A small mass $m$ is transferred from the centre of a hollow sphere of mass $M$ and radius $R$ to infinity. During this process $W_1=100\text{kJ}$ amount work is done. If instead of a hollow sphere, a solid sphere of mass $\frac{M}{2}$ and radius $\frac{R}{3}$ were there, then $W_2$ amount of work is done. The $W_2$ will be

• A. $200\text{kJ}$
• B. $150\text{kJ}$
• C. $66.67\text{kJ}$
• D. $225\text{kJ}$

Answer 1

The correct option is D $225\text{kJ}$

Given,

Work done for hollow spehere, $W_1=100\text{kJ}$,

The gravitational potential is taken as zero at infinity.

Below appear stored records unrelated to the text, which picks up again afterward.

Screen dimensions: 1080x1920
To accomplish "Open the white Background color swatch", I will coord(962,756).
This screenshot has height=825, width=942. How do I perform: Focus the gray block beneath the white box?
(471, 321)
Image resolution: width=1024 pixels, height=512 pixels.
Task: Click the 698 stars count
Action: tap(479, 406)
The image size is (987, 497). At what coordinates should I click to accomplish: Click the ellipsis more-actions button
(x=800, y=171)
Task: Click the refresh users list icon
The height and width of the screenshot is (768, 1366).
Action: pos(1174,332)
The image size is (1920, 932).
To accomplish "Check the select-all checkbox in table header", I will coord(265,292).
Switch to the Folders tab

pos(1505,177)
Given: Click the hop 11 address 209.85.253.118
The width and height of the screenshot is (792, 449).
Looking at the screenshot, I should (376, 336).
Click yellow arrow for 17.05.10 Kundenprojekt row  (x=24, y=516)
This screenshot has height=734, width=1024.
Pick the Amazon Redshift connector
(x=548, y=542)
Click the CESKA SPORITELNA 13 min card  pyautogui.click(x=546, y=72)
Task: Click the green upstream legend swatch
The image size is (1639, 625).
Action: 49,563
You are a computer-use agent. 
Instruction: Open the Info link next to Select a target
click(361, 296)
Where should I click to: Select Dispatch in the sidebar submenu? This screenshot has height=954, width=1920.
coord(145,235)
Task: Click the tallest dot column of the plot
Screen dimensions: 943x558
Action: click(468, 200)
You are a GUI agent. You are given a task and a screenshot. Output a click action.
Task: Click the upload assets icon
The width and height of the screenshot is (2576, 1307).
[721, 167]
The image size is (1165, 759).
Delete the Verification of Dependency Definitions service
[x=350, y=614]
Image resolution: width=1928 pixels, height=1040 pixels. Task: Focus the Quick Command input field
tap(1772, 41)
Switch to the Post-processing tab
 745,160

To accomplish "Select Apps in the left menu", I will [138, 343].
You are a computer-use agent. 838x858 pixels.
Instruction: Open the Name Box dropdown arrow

Thus, if $V_i$ be the gravitational potential at the centre of hollow sphere, then

$\text{Work done by external force = Change in potential energy}$

$\text{For hollow sphere:}$

Gravitational potential at the centre of the hollow sphere, $V_i=-\frac{GM}{R}$

Gravitational potential at infinity, $V_f=0$

Workdone by external force,

$W_1=m(V_f-V_i)$

$\Rightarrow W_1=m(0-(-\frac{GM}{R}\left)\right)$

$\Rightarrow W_1=\frac{GMm}{R}$

According to the problem,

$W_1=\frac{GMm}{R}=100\text{kJ}......\left(1\right)$

$\text{For solid sphere:}$

Gravitational potential at the centre of the solid sphere, $V_i=-\frac{3G\left(M/2\right)}{2\left(R/3\right)}$

Gravitational potential at infinity, $V_f=0$

Workdone by external force,

$W_2=m(V_f-V_i)$

$\Rightarrow W_2=m(0-(-\frac{9GM}{4R}))$

$\Rightarrow W_2=\frac{9GMm}{4R}$

From equation $\left(1\right)$,

$\Rightarrow W_2=\frac{9}{4}\times 100$

$\therefore W_2=225\text{kJ}$

Hence, option (d) is correct.

Why this question? We can see that the work required to transfer the mass from the centre of the solid sphere is higher than hollow sphere of same mass and radius.